Dysk SSD dla systemu Windows powinien mieć rozmiar co najmniej 250 gigabajtów, aby nie osiągać zbyt szybko irytujących limitów. Ale jesteś beztroski tylko przy wielkości około 500 gigabajtów i kosztują od 100 do 160 euro. Jeśli tylko komputery z czystym Internetem lub komputery z systemem Linux mają być aktualizowane, mogą wystarczyć również mniejsze dyski SSD w cenie od 40 euro.

Czy wysoka cena jest teraz tego warta?

Jednym zdaniem: doświadczenia użytkownika z dyskiem SSD nie można porównać do Windowsa na dysku twardym i każdy, kto chce znacznie skrócić czas oczekiwania na uruchomienie systemu i programu, powinien zainwestować: od 40 do 160 euro i od dwóch do pięciu godzin pracy, również możliwe dla świeckich.

Ale czasami nie warto: Jeśli masz w komputerze miejsce tylko na jeden dysk i chcesz/musisz przechowywać na nim większe ilości danych, zabawa może szybko stać się kosztowna, ponieważ przy typowym dysku twardym o rozmiarze 1 terabajta mieć około 300 euro produkcji.
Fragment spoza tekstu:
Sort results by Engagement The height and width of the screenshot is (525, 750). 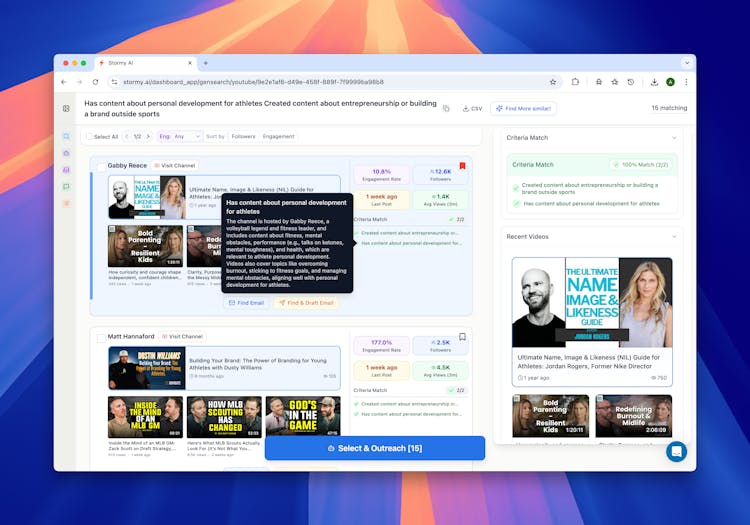pyautogui.click(x=278, y=136)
»Wskazówka: Najlepsi dostawcy VPN dla większego bezpieczeństwa i ochrony danych

Nie przegap niczego dzięki biuletynowi NETZWELT

W każdy piątek: Najbardziej pouczające i zabawne podsumowanie ze świata technologii!

... jeszcze więcej NETWORLD dla Twojej skrzynki pocztowej

Przeczytaj wcześniej naszą politykę prywatności. Szczegółowe informacje i inne opcje subskrypcji NETZWELT można znaleźć na powiązanej stronie.